Marketing Messages: What Kim Kardashian Can Teach You

Whether you loved it, hated it, or thought it was the latest character in Ryan Murphy’s and Brad Falchuk’s American Horror Story, you probably saw the photo of Kim Kardashian’s behind. There’s also a good chance you shared it, tweeted it, liked one of the hundreds of memes it produced and discussed it with friends. While a great lesson in Photoshop, Kim shows us that just one carefully selected image can be shared, posted and published over and over again across social media, websites, and even in good old fashioned press. In a nutshell, if you have the right image, it can be seen by millions.

Kim’s Paper Magazine shoot is also a great teaching tool when you’re deciding how to market your small business. Whenever you upload, post, or interact with customers on social media, or update your website or online shop, words are only half the battle. To be truly effective, you need marketing messages with images – good ones.
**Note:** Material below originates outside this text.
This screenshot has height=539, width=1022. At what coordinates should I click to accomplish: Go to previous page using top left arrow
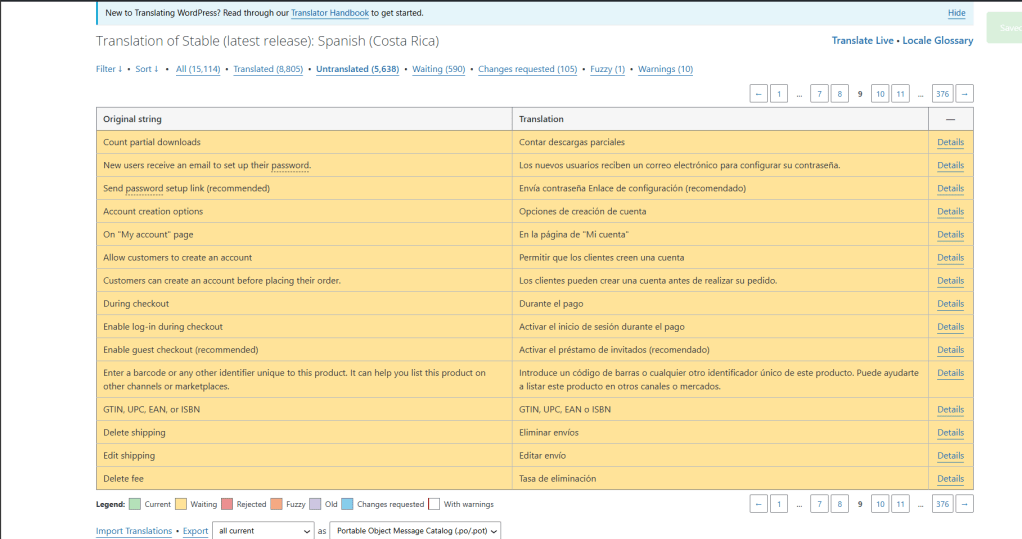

 Bolster your marketing messages with compelling images.

Websites

If you have an online shop, take note that 56% of consumers consider images of products to be more significant than any other information you may provide, including detailed descriptions, reviews and ratings. Forget ‘images coming soon’ notices and grainy iPhone photos, consumers want images that are both clear and professional. This is because a) they want to know what they’re getting before it arrives at their door, and b) only tangible images will produce that “yes, this is exactly what I want” feeling.
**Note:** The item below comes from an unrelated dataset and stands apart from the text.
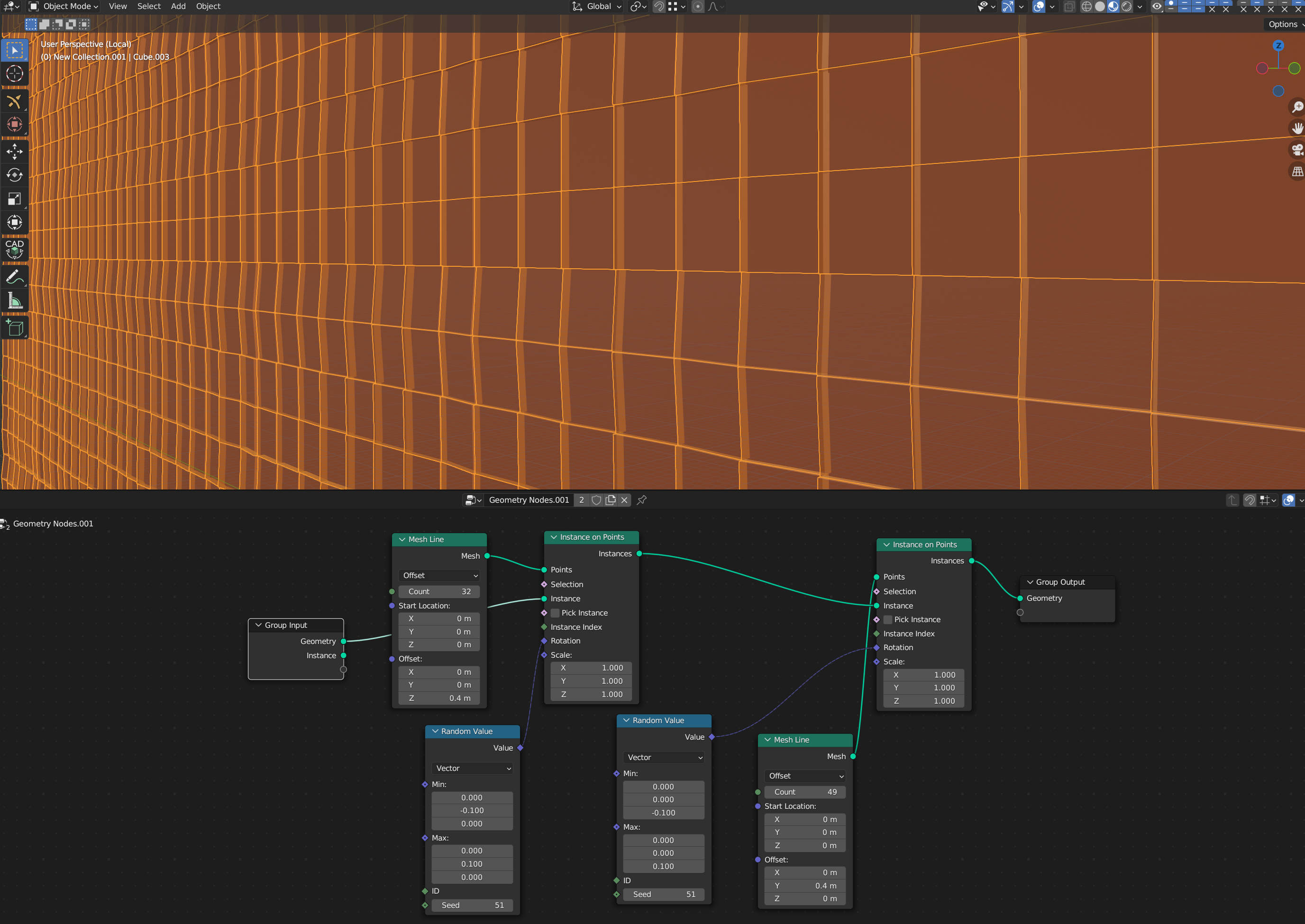The width and height of the screenshot is (1305, 924).
Task: Choose the Measure tool
Action: tap(15, 300)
If you don’t have an online shop, and instead just have a contact number, email and a two year old “under construction site” notice, (you know who you are) you still need an image. Upload one of your store front, or with your staff members standing in the foreground. Why? Because 60% of consumers are more likely to consider or contact your business if an image appears in local search results. Consumers want to put a face to a name and want to know that the company they’re choosing to do business with is a) real, and b) legitimate.

On Social Media

90% of the information transmitted to our brains is visual, and visuals are processed in the brain 60,000 times faster than text. This means when a person is scrolling down their Facebook, Twitter, or LinkedIn feed they’re 90% more likely to stop for an image than for text, not because your tagline isn’t engaging, but because their brain picks up on the image rather than the text.

The statistics back it up. Images are liked twice as much as text updates on Facebook; articles with images on LinkedIn get 94% more total views; and using images on Twitter increases retweets by 150% and click-throughs by 18%.

Pinterest and Instagram

If your business isn’t currently on Pinterest or Instagram, here are two figures that should change your mind. Pinterest saw a 1047% growth in unique visitors in their first year, (unique visitors refers to a person who visits a website more than once within a specified period of time) and Instagram has 130 million users who like 1 billion photos per day.

Whether you’re a fashion, furniture or fencing business, get an account and start uploading. Images are so important for your marketing messages because they let consumers imagine. Customers can picture themselves in your dress, imagine how their pool will look with a stylish glass fence, or envision how your dining set will look in their home. Plus, Pinterest and Instagram let you connect and interact with current and potential customers on a fundamental level, and by constantly uploading and updating, consumers are constantly exposed to your brand. And as we know from the Effective Frequency Theory – a consumer has to be exposed to an ad at least three times before they take action – more exposure to your brand can never be a bad thing.

The Bottom Line

Next time you’re updating your business’ Facebook, Twitter or LinkedIn account I want you to stop and think about Kim’s oiled up bottom, and imagine what kind of photos will stop your customers mid scroll. Stay away from poor stock photos or images that looks too set up, and get creative – images that show your human side will create stronger connections with customers.